#### Provided data ####

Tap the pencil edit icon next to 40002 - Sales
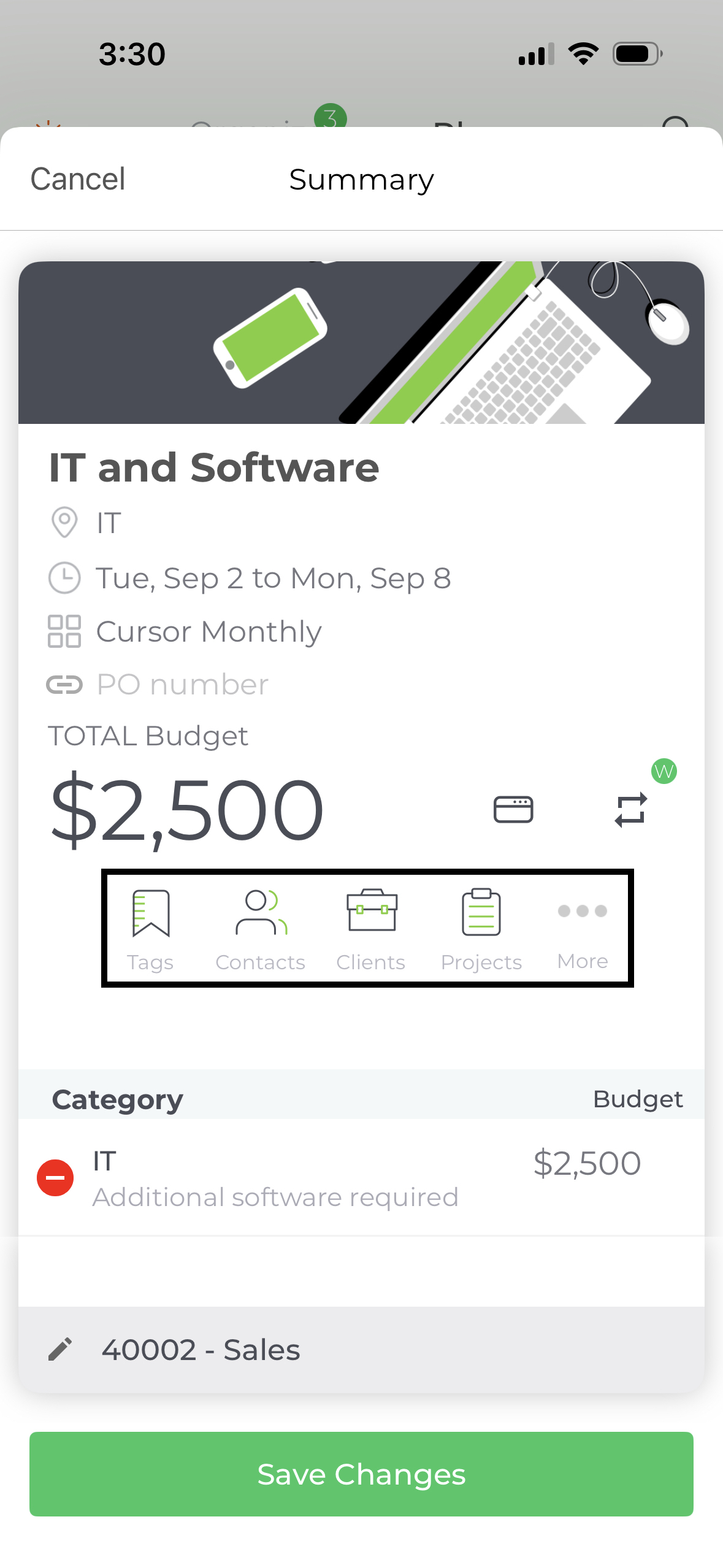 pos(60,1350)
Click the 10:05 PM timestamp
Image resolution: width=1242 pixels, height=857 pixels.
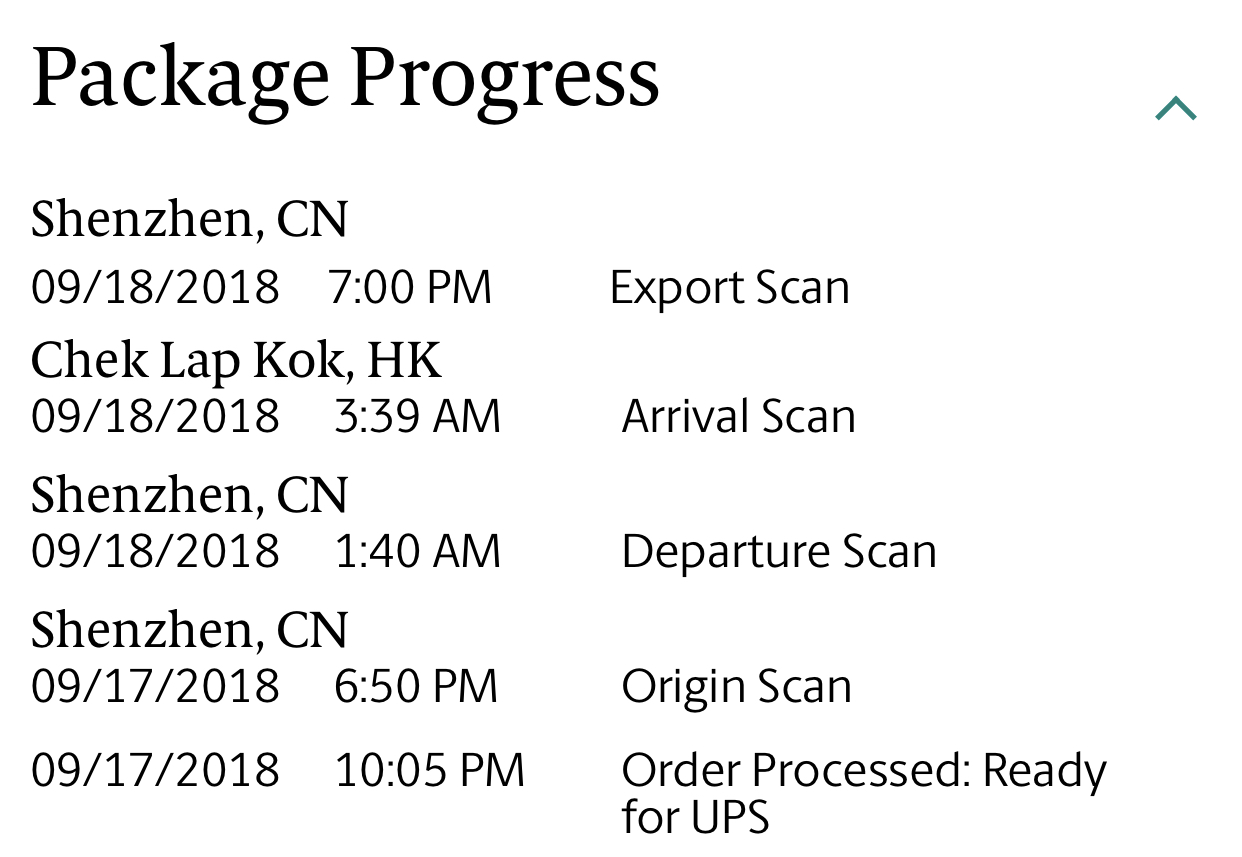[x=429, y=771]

####

(Work task) Since the pictures are not wanted, transcribe the rest of the listing above exactly.

(Result)
Tap the pencil edit icon next to 40002 - Sales
 pos(60,1350)
Click the 10:05 PM timestamp
Image resolution: width=1242 pixels, height=857 pixels.
[x=429, y=771]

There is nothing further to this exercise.